Can you rewrite the lines from the one with "The image size is (1568, 738)." through the last line, replacing "session_HTTP_1.log" with "session_HTTP_2.log" and changing nothing else? Leave the pictures out.

» **Input data**
********
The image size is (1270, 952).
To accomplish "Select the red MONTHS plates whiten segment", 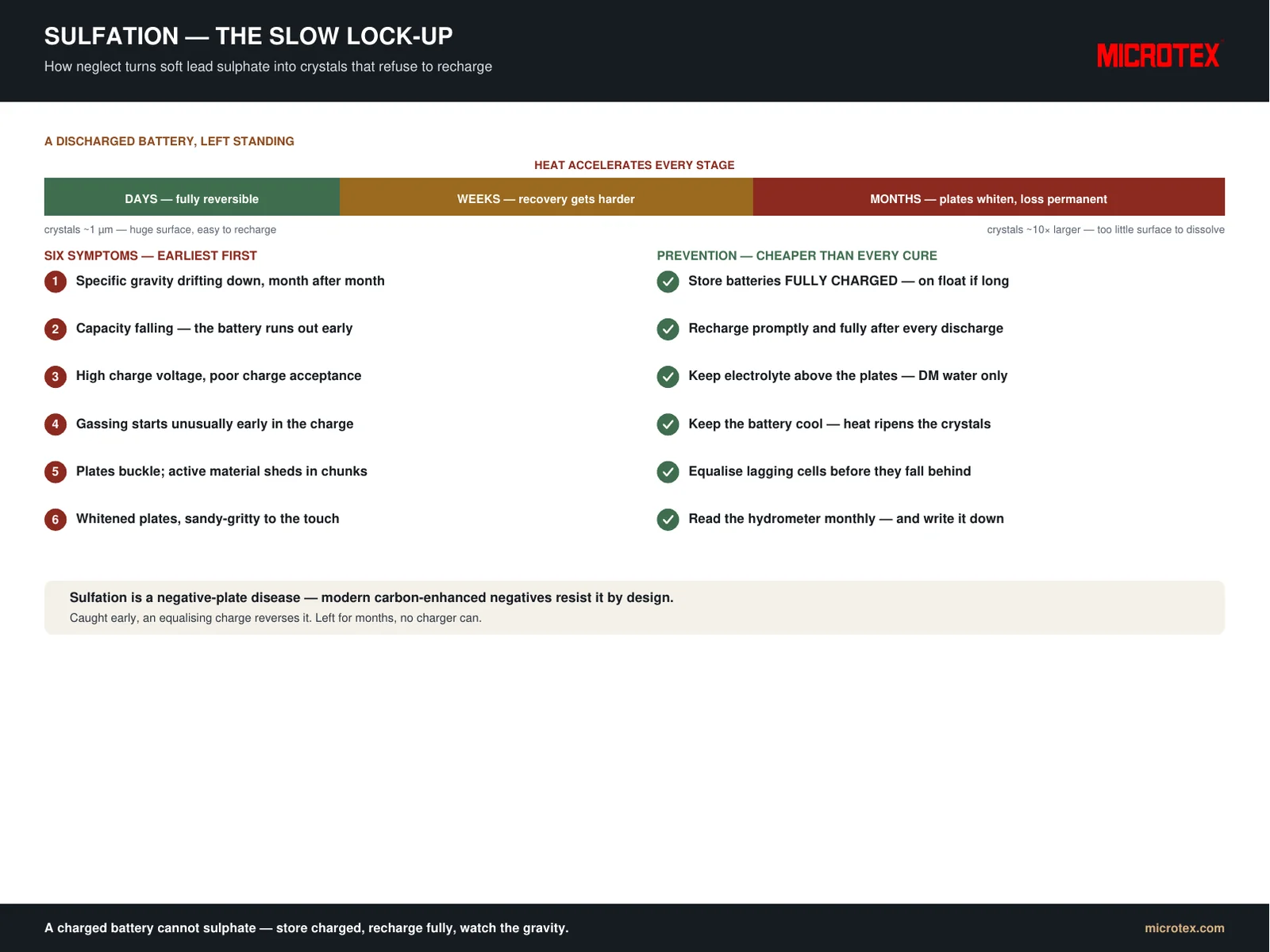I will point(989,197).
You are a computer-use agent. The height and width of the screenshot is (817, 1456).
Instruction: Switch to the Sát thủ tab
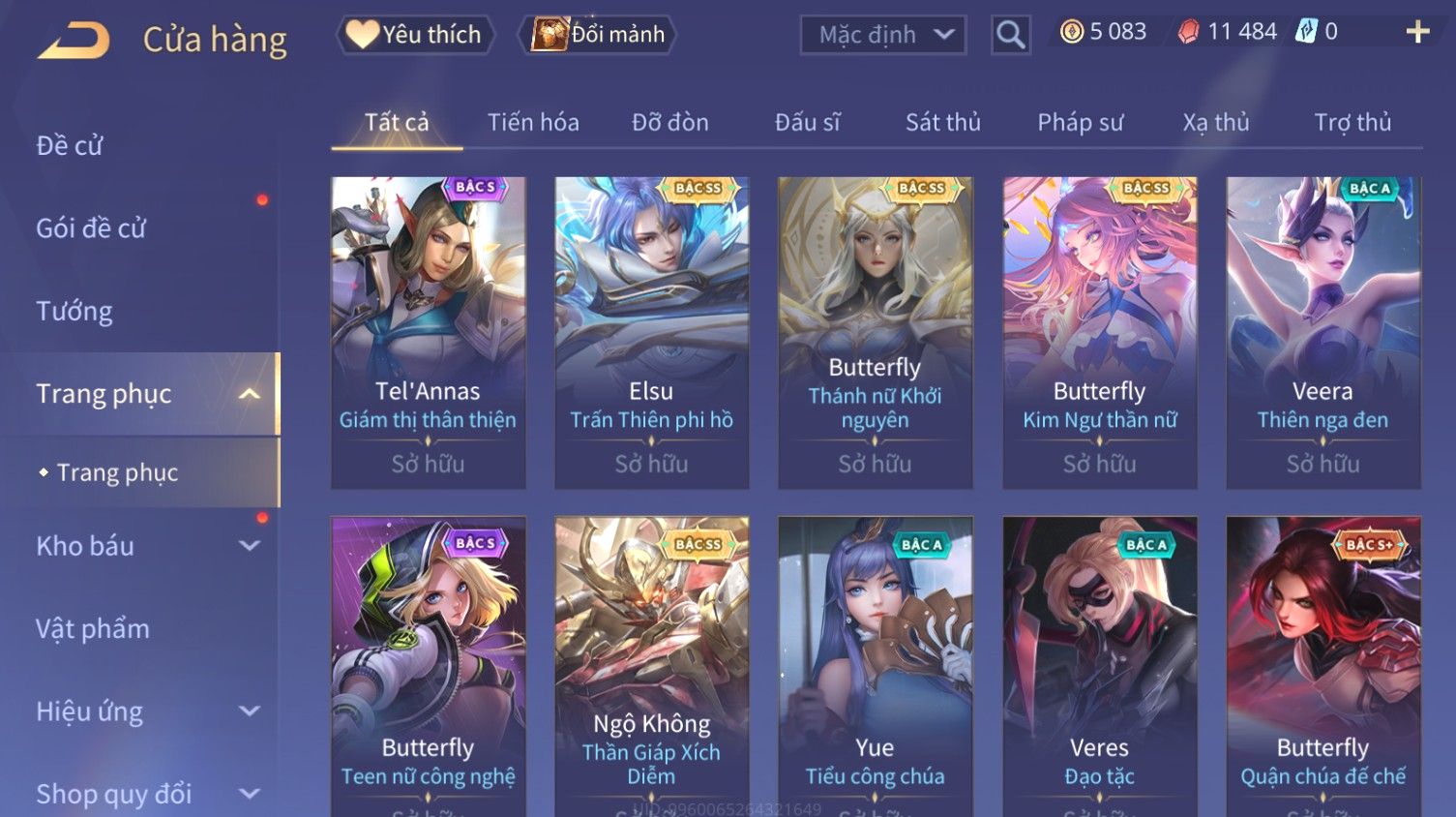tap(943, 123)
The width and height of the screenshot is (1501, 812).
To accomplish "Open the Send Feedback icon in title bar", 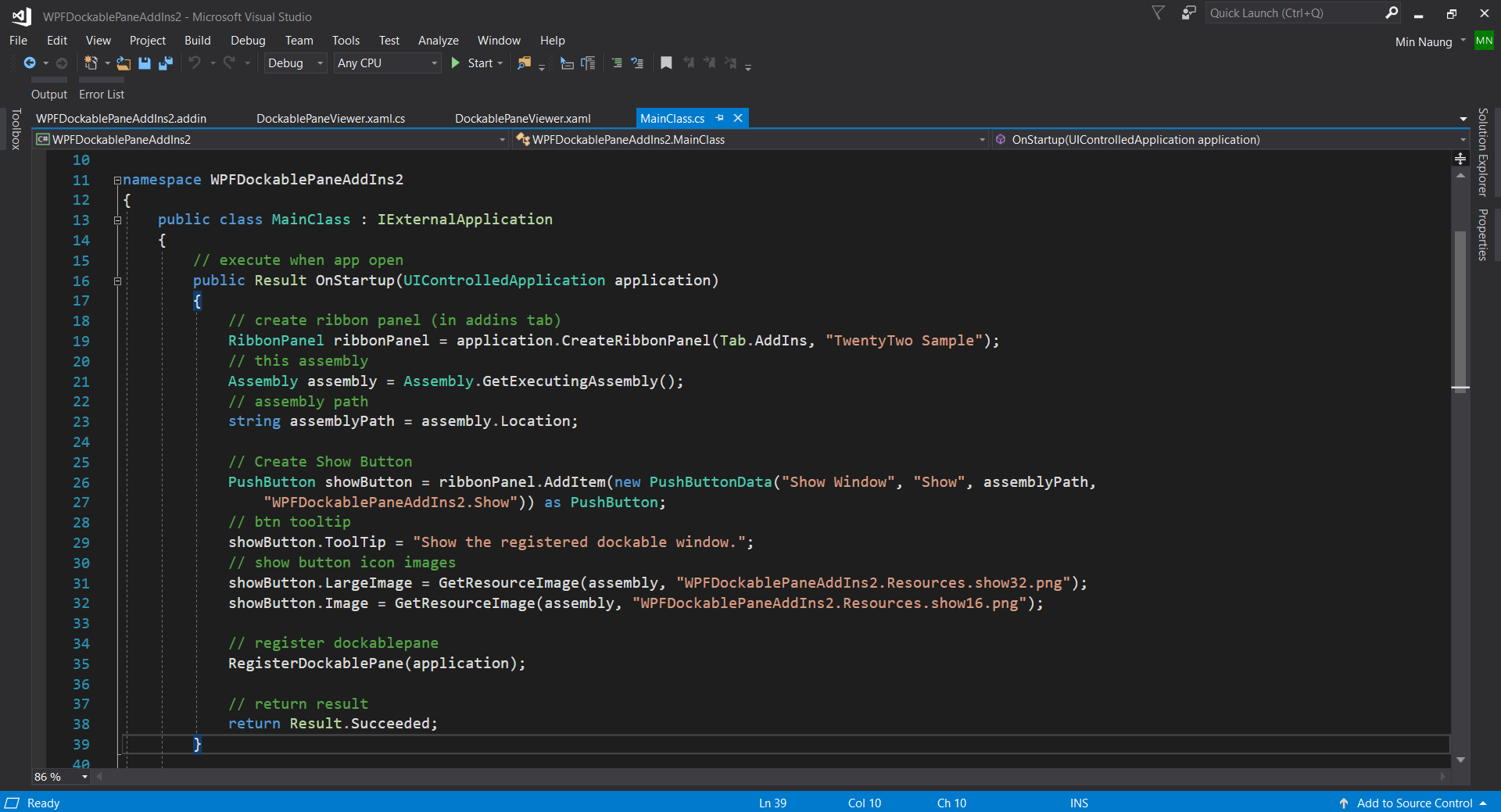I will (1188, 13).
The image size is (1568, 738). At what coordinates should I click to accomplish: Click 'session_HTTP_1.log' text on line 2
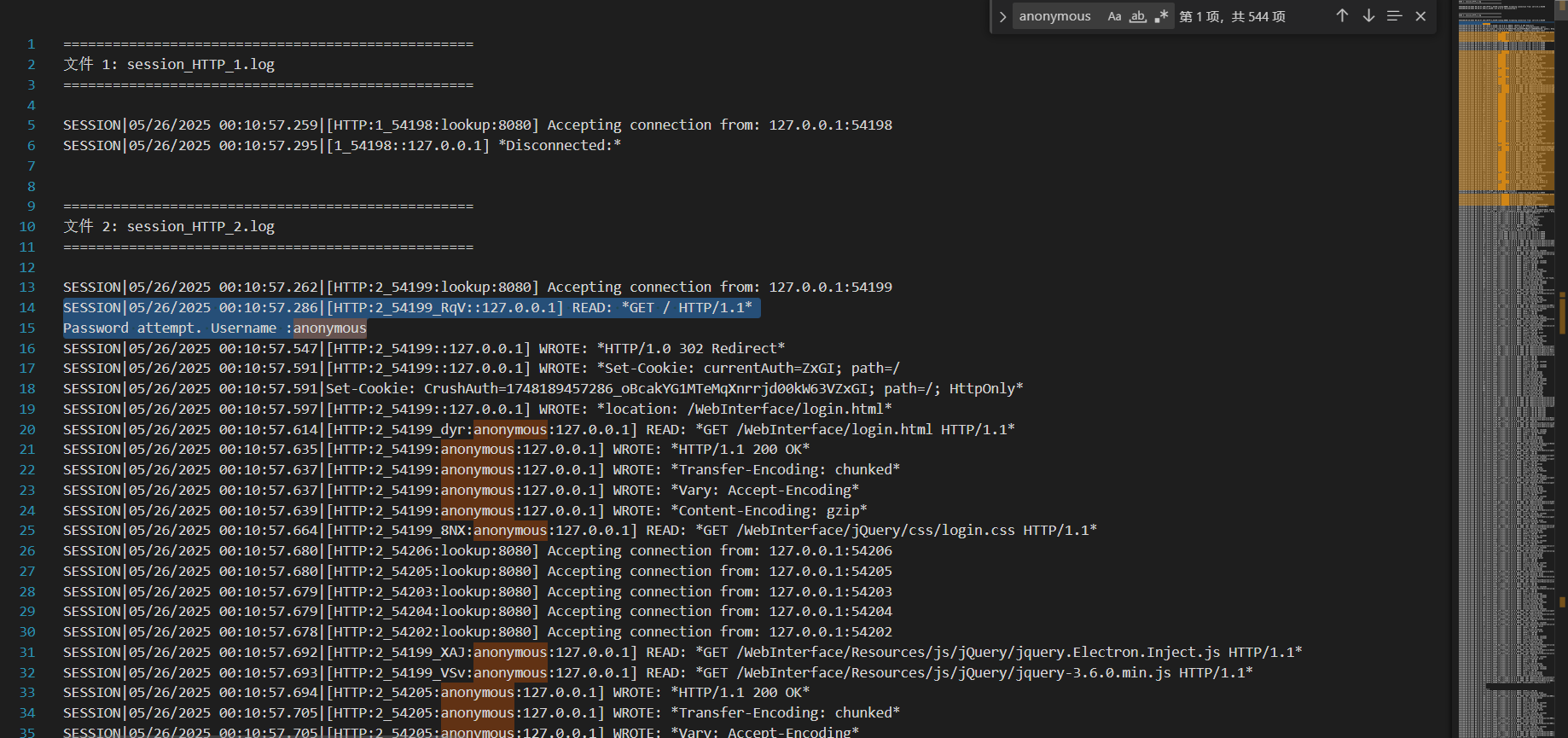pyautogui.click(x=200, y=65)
********
» **Response to this task**
The image size is (1568, 738). At what coordinates should I click to accomplish: Click 'session_HTTP_2.log' text on line 2
pyautogui.click(x=200, y=65)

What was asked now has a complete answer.